***** DATASET RECORDS

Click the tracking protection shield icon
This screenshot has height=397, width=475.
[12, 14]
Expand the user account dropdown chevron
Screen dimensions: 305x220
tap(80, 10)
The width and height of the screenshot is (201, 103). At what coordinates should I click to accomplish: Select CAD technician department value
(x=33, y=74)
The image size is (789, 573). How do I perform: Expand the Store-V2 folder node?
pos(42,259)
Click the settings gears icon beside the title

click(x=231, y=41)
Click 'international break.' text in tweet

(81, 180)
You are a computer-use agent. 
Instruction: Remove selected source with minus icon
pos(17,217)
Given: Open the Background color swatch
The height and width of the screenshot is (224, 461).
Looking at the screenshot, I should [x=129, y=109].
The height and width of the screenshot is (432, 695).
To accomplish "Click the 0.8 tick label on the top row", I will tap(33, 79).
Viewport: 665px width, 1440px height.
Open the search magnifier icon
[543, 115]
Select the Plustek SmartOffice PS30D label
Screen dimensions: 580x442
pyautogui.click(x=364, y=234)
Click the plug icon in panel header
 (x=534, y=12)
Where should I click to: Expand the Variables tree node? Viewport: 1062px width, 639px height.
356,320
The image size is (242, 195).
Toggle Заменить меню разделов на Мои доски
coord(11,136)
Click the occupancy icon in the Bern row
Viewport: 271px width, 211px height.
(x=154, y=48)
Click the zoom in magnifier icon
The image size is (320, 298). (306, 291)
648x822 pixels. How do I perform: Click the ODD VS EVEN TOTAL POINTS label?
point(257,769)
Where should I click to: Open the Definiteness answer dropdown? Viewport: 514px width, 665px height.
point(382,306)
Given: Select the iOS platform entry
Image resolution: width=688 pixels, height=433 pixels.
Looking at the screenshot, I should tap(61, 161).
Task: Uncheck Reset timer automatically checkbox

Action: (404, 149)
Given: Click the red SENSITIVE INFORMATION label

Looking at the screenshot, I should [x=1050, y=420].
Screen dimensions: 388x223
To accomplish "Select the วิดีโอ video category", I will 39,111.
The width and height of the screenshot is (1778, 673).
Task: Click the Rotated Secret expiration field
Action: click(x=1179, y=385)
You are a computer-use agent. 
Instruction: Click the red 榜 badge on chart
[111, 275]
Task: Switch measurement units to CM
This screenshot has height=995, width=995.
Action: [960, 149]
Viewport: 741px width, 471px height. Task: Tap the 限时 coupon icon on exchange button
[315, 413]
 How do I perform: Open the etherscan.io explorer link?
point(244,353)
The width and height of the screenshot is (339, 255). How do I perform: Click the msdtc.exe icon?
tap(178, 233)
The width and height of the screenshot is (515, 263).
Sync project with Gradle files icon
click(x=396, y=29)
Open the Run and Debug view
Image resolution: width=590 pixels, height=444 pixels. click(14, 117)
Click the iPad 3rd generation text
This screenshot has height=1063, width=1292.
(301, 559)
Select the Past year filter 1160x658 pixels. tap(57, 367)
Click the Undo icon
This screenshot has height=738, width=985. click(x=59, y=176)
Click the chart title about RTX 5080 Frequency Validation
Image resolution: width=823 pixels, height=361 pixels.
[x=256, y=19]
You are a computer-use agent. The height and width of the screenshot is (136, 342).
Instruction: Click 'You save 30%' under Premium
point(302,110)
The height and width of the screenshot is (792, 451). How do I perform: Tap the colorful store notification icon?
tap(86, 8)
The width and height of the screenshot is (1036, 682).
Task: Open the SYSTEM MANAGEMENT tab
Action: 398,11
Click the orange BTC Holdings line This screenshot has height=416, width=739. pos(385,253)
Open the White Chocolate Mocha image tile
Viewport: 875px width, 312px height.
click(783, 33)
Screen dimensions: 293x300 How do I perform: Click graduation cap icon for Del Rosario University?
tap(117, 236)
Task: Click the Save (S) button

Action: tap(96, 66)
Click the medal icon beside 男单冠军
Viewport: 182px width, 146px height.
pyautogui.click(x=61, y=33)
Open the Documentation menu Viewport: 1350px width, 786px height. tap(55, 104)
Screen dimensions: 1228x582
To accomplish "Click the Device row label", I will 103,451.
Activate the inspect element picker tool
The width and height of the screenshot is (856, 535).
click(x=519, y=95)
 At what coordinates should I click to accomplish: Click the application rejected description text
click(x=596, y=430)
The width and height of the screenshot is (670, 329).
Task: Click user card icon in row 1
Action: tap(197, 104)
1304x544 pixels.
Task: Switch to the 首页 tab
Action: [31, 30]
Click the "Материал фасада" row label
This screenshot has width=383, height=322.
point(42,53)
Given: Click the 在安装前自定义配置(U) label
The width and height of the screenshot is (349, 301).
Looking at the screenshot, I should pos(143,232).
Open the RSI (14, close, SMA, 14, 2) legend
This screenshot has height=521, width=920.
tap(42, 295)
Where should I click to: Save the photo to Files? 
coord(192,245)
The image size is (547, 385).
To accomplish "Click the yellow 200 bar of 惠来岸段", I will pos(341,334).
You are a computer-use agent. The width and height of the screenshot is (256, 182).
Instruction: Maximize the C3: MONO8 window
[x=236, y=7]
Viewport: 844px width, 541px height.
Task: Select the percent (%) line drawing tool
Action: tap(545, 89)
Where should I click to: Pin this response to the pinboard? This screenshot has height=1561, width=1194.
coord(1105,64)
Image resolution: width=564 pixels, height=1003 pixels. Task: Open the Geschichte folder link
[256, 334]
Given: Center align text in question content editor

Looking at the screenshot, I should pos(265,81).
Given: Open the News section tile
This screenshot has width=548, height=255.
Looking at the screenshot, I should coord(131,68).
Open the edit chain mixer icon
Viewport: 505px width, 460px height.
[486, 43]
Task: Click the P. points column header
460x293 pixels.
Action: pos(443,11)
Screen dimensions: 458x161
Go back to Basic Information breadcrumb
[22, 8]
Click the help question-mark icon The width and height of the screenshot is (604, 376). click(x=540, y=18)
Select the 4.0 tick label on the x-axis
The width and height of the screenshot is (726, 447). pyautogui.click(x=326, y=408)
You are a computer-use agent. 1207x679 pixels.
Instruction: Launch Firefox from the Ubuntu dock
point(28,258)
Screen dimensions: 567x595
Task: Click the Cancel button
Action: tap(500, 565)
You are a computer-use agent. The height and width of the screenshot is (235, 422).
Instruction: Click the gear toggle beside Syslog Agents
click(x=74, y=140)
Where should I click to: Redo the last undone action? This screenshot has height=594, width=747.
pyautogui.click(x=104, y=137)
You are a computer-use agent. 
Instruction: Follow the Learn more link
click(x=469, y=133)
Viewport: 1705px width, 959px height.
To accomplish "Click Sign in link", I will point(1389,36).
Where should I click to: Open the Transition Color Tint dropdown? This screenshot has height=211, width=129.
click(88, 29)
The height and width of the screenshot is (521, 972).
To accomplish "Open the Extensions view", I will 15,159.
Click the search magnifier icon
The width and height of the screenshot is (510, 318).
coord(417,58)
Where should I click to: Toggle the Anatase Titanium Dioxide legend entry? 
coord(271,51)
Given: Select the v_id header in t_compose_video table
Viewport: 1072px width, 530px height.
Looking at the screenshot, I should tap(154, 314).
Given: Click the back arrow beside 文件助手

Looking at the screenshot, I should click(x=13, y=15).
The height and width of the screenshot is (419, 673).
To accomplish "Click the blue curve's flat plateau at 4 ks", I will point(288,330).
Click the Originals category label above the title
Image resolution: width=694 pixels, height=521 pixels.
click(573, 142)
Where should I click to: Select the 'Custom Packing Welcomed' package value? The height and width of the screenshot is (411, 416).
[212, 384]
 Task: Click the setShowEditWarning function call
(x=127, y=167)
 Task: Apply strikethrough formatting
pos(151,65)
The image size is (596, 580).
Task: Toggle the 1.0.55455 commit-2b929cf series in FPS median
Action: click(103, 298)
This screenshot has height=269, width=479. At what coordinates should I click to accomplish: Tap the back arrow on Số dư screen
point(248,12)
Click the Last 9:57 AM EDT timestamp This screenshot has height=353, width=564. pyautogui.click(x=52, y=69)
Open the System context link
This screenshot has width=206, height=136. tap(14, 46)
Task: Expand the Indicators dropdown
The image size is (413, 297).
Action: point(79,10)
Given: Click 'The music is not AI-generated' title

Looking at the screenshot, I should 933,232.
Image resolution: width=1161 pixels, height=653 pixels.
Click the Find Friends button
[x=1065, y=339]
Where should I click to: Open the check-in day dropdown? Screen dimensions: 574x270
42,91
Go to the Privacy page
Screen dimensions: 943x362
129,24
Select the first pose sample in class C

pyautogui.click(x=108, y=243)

**********

### DIRECTIONS
Look above for the line with "Open the Run and Debug view" and the line with "The image size is (547, 385).". Write out those two lines and all the lines between them, exactly, and no others.

### RESPONSE TO THIS TASK
Open the Run and Debug view
Image resolution: width=590 pixels, height=444 pixels. click(14, 117)
Click the iPad 3rd generation text
This screenshot has height=1063, width=1292.
(301, 559)
Select the Past year filter 1160x658 pixels. tap(57, 367)
Click the Undo icon
This screenshot has height=738, width=985. click(x=59, y=176)
Click the chart title about RTX 5080 Frequency Validation
Image resolution: width=823 pixels, height=361 pixels.
[x=256, y=19]
You are a computer-use agent. The height and width of the screenshot is (136, 342).
Instruction: Click 'You save 30%' under Premium
point(302,110)
The height and width of the screenshot is (792, 451). How do I perform: Tap the colorful store notification icon?
tap(86, 8)
The width and height of the screenshot is (1036, 682).
Task: Open the SYSTEM MANAGEMENT tab
Action: 398,11
Click the orange BTC Holdings line This screenshot has height=416, width=739. pos(385,253)
Open the White Chocolate Mocha image tile
Viewport: 875px width, 312px height.
click(783, 33)
Screen dimensions: 293x300 How do I perform: Click graduation cap icon for Del Rosario University?
tap(117, 236)
Task: Click the Save (S) button

Action: tap(96, 66)
Click the medal icon beside 男单冠军
Viewport: 182px width, 146px height.
pyautogui.click(x=61, y=33)
Open the Documentation menu Viewport: 1350px width, 786px height. tap(55, 104)
Screen dimensions: 1228x582
To accomplish "Click the Device row label", I will 103,451.
Activate the inspect element picker tool
The width and height of the screenshot is (856, 535).
click(x=519, y=95)
 At what coordinates should I click to accomplish: Click the application rejected description text
click(x=596, y=430)
The width and height of the screenshot is (670, 329).
Task: Click user card icon in row 1
Action: tap(197, 104)
1304x544 pixels.
Task: Switch to the 首页 tab
Action: [31, 30]
Click the "Материал фасада" row label
This screenshot has width=383, height=322.
point(42,53)
Given: Click the 在安装前自定义配置(U) label
The width and height of the screenshot is (349, 301).
Looking at the screenshot, I should pos(143,232).
Open the RSI (14, close, SMA, 14, 2) legend
This screenshot has height=521, width=920.
tap(42, 295)
Where should I click to: Save the photo to Files? 
coord(192,245)
The image size is (547, 385).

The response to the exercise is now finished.